» **What is expected**:
Your answer needs to include each line of the records in which the string "agent" can be found.

(Beginning of Extracted data)

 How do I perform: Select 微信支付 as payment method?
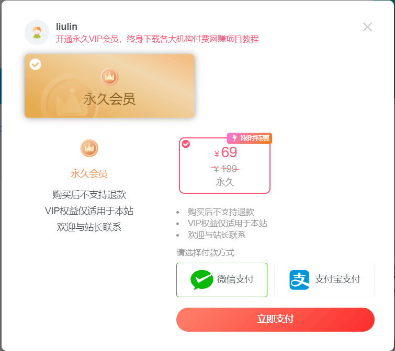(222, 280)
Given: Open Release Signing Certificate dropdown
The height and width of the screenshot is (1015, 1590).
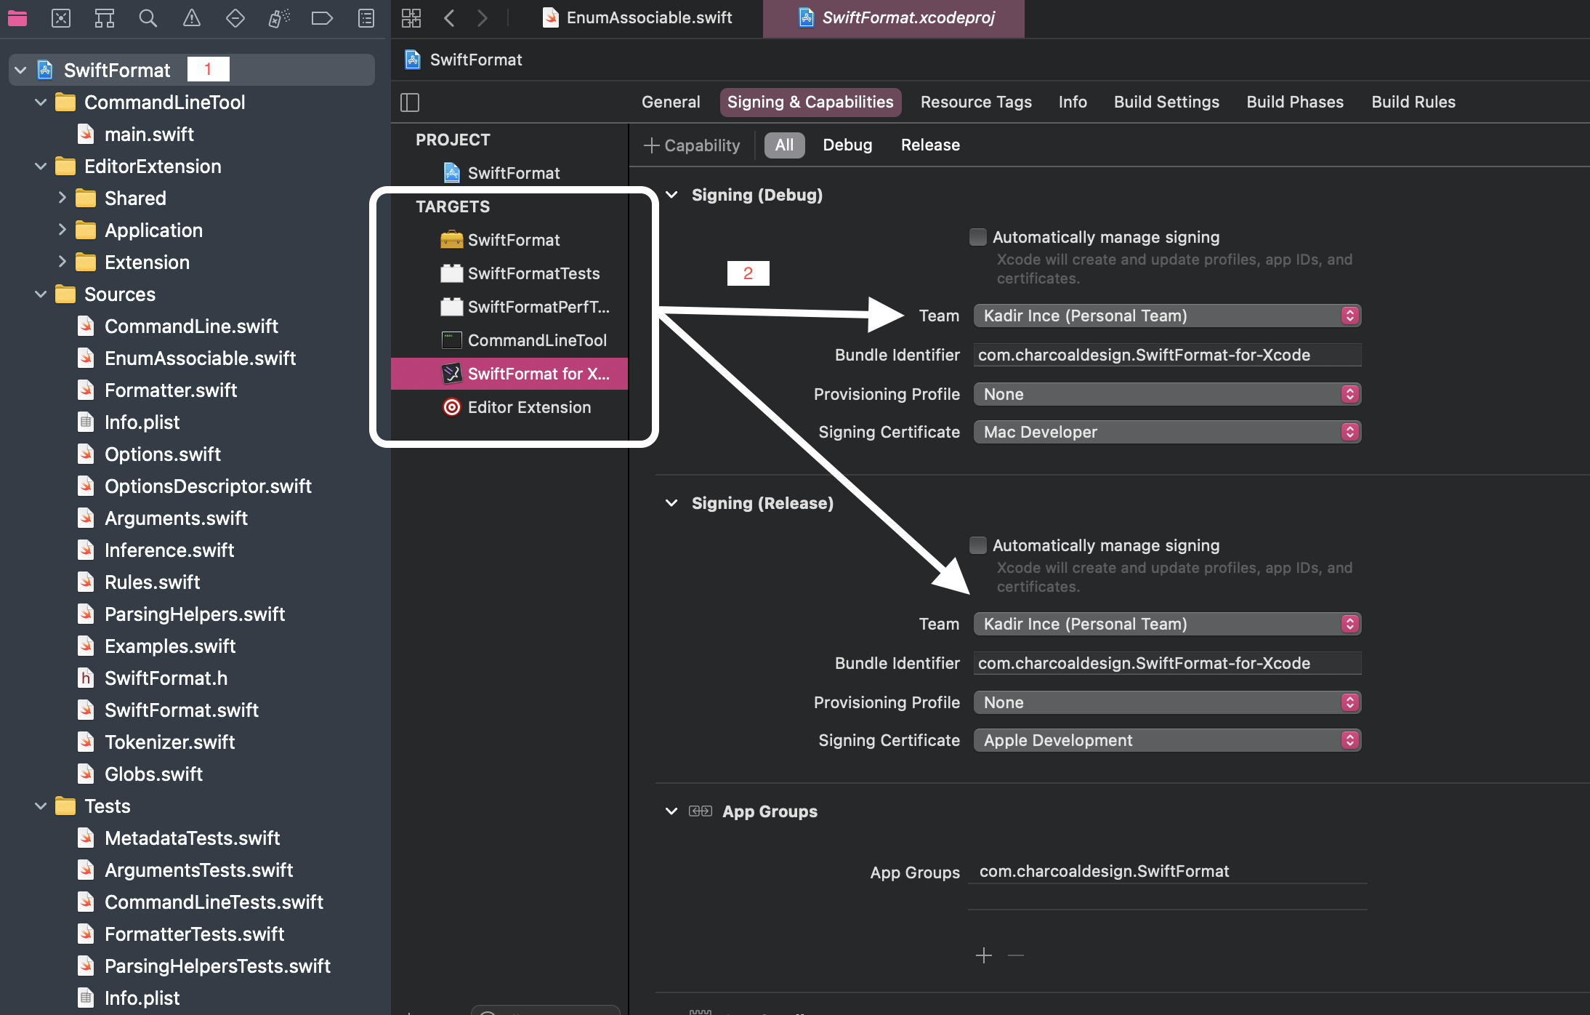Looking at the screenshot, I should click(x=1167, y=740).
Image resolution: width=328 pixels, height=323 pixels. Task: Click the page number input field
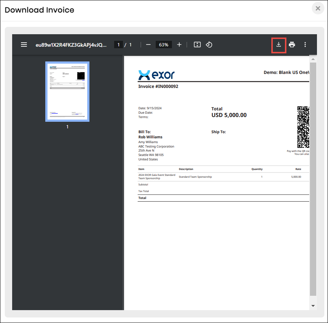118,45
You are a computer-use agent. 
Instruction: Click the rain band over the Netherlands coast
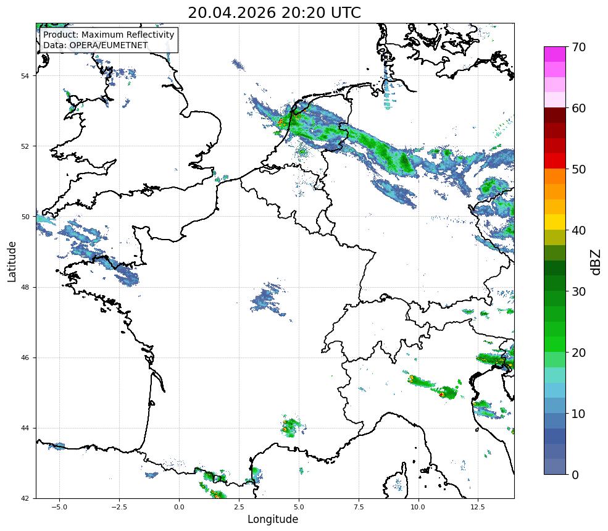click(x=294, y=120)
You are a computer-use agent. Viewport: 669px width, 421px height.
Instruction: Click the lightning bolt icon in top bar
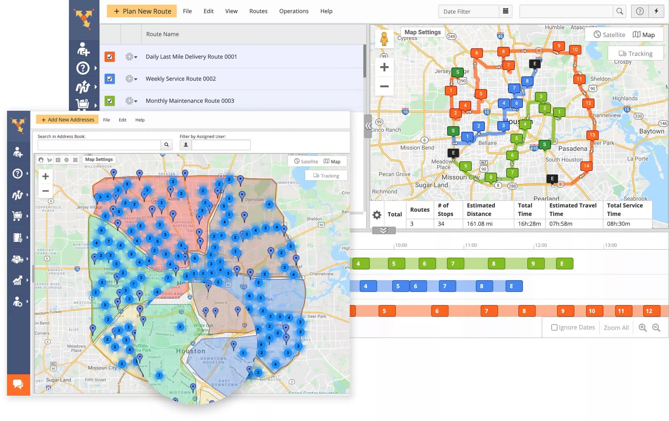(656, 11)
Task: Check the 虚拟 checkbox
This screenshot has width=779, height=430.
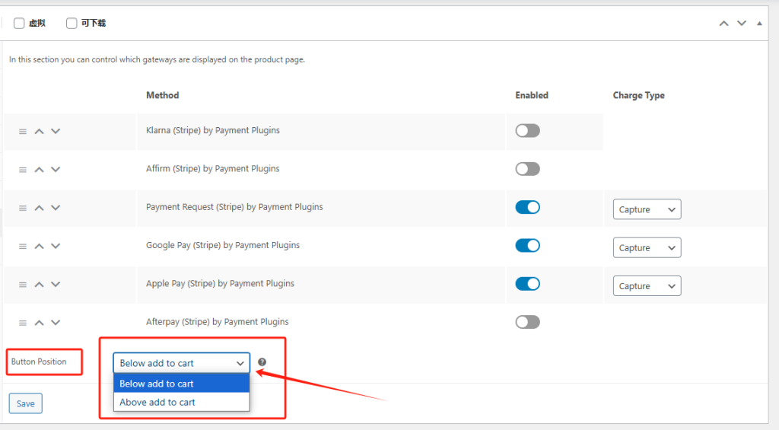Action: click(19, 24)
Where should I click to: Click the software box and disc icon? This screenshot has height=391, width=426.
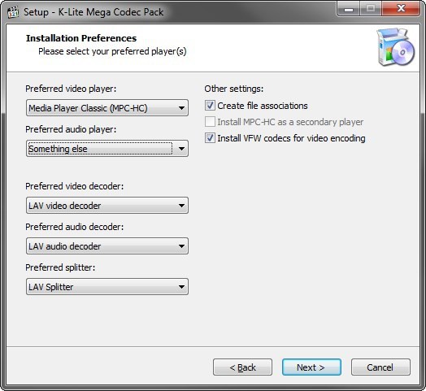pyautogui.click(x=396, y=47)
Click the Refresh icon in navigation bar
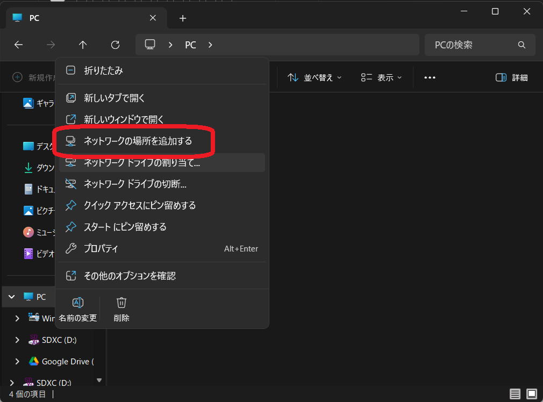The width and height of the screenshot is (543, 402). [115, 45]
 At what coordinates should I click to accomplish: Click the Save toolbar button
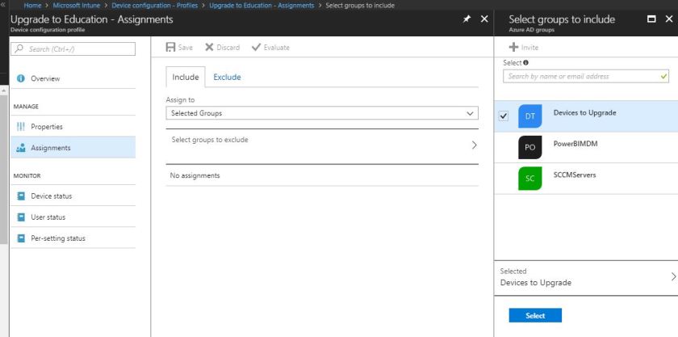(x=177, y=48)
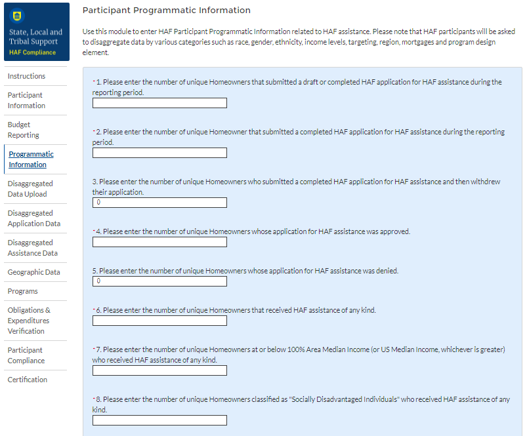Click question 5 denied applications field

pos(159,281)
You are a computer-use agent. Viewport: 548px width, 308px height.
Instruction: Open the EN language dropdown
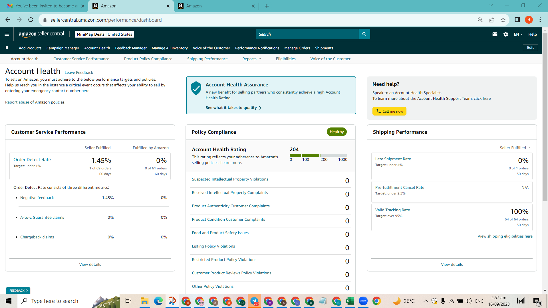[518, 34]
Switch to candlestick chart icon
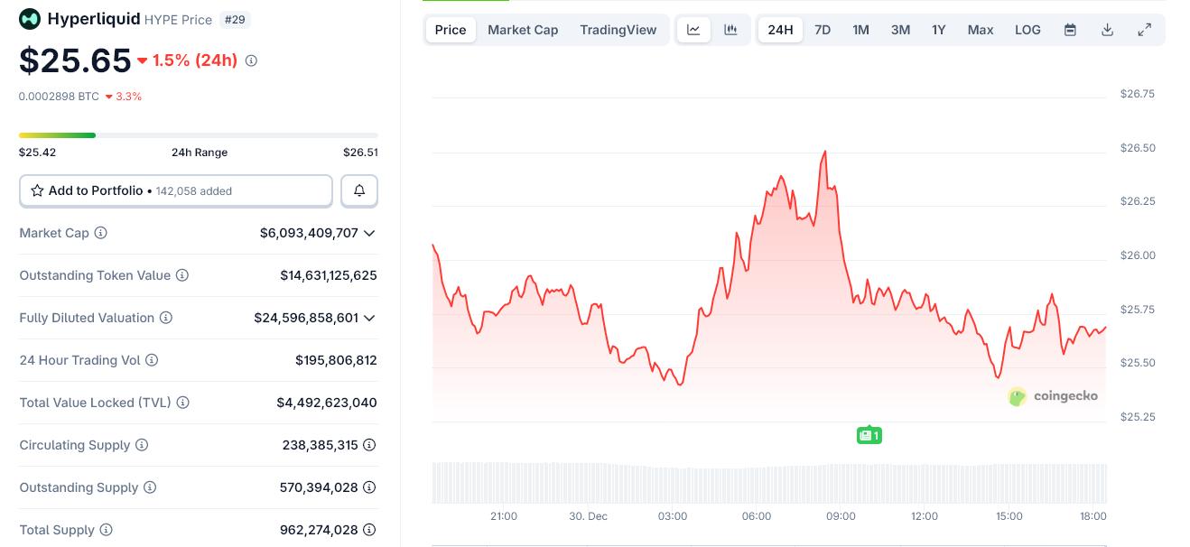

(End of Extracted data)

» **Answer box**:
You are a computer-use agent. 
You are a computer-use agent. Viewport: 669px width, 421px height.
You are a computer-use agent. Viewport: 548px width, 308px height.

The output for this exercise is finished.